CAPÍTULO 2 AS MATRIZES SÓCIO-HISTÓRICO-CULTURAIS DO SÉCULO XVI:

2.5 Substrato e adstrato do português brasileiro

Os estudos acima apresentados apontam que, no novo mundo físico, na mesma proporção em que os povos se miscigena vam as suas línguas se fundiam. A renovação dialetal e a alteração fonética, são as duas operações distintas a que se subordina à renovação das línguas faladas na colônia, em estreito contato.

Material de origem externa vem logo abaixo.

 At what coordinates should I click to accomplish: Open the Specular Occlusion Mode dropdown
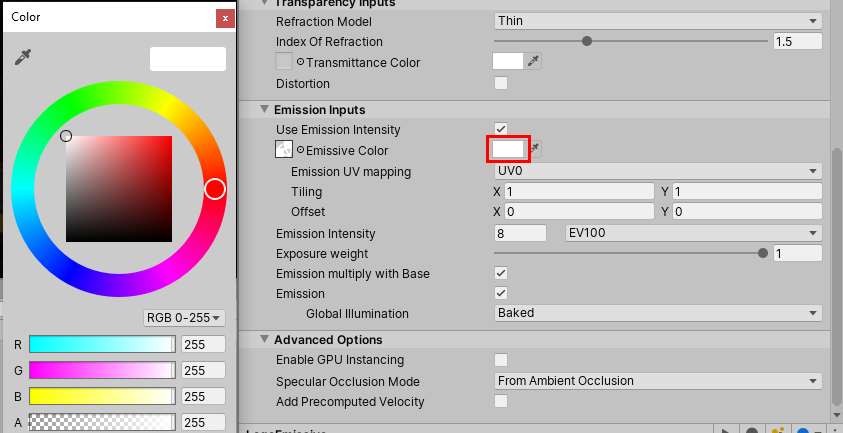pos(658,381)
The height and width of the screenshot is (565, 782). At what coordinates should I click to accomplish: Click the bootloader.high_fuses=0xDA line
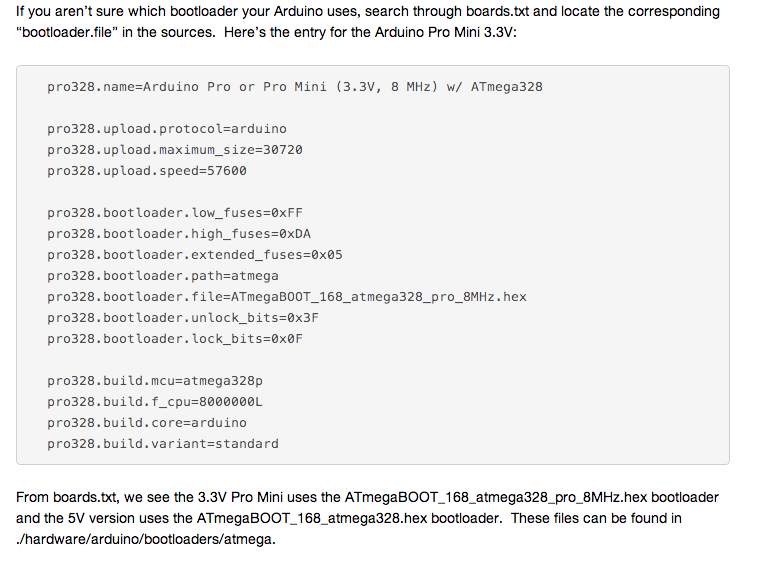click(178, 234)
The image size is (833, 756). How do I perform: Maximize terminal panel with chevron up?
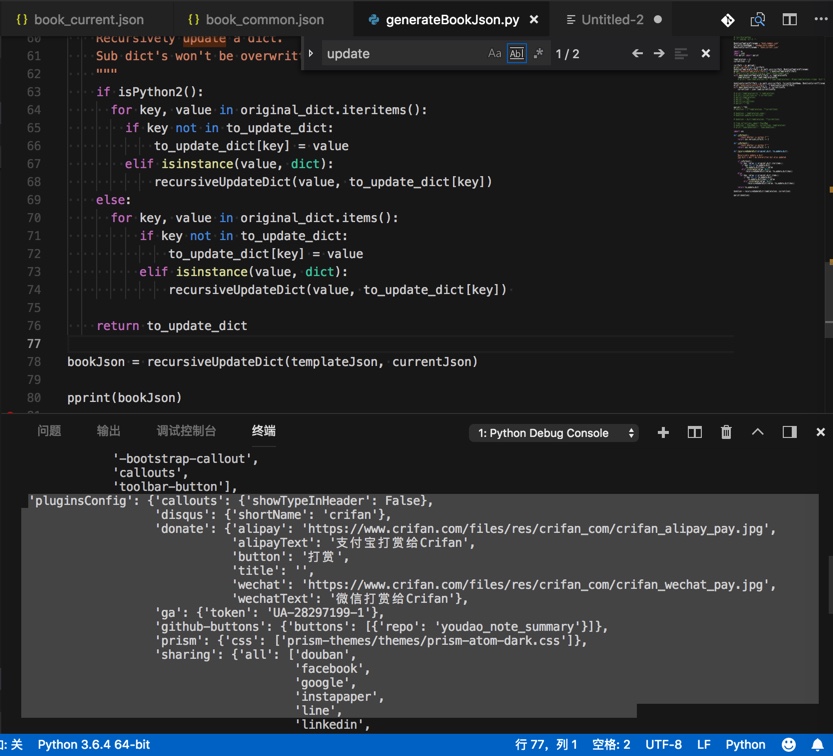(x=758, y=432)
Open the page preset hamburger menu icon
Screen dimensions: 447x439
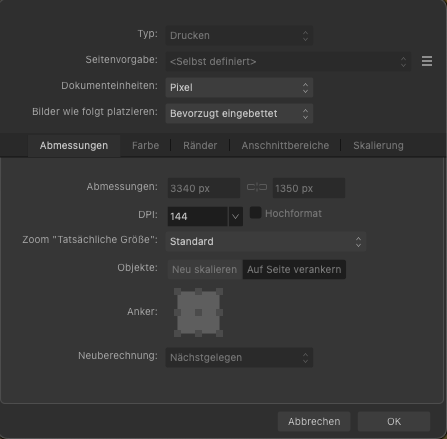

Pode-se considerar que o tupi-guarani é o substrato lingüístico do português do Brasil, visto haver interferido no aportuguesamento do idioma brasileiro, quanto à fonética e ao vocabulário. No âmbito do vocabulário acrescenta-se o africano que se tornaria mais significativo dentro do ciclo da mineração. Sua ação trans formadora mesclou-se na língua do conquistador em toda a sua demonstração, especialmente na fonética e no vocabulário. Câmara Jr. (2002) acredita que esta ação de caráter fonético é responsabilidade do brasileiro: um idioma musical, claro e, por isso, fácil de ser distinguido do falado da metrópole. Apesar de ser a mesma língua, apresentam-se duas acentuadas características: a diferenciação está na fala, onde no Brasil é compassada; pronunciam-se todas as vogais, dando às consoantes portuguesas p, t, b, d, n um valor mais fraco, mais doce. No português falado no Brasil não há os semitons que poderia obscurecê-la. Estas diferenças permitiram a Eça de Queirós afirmar que os brasileiros falam o português com açúcar. Por esta razão a pronúncia do brasileiro é mais fácil de ser assimilada.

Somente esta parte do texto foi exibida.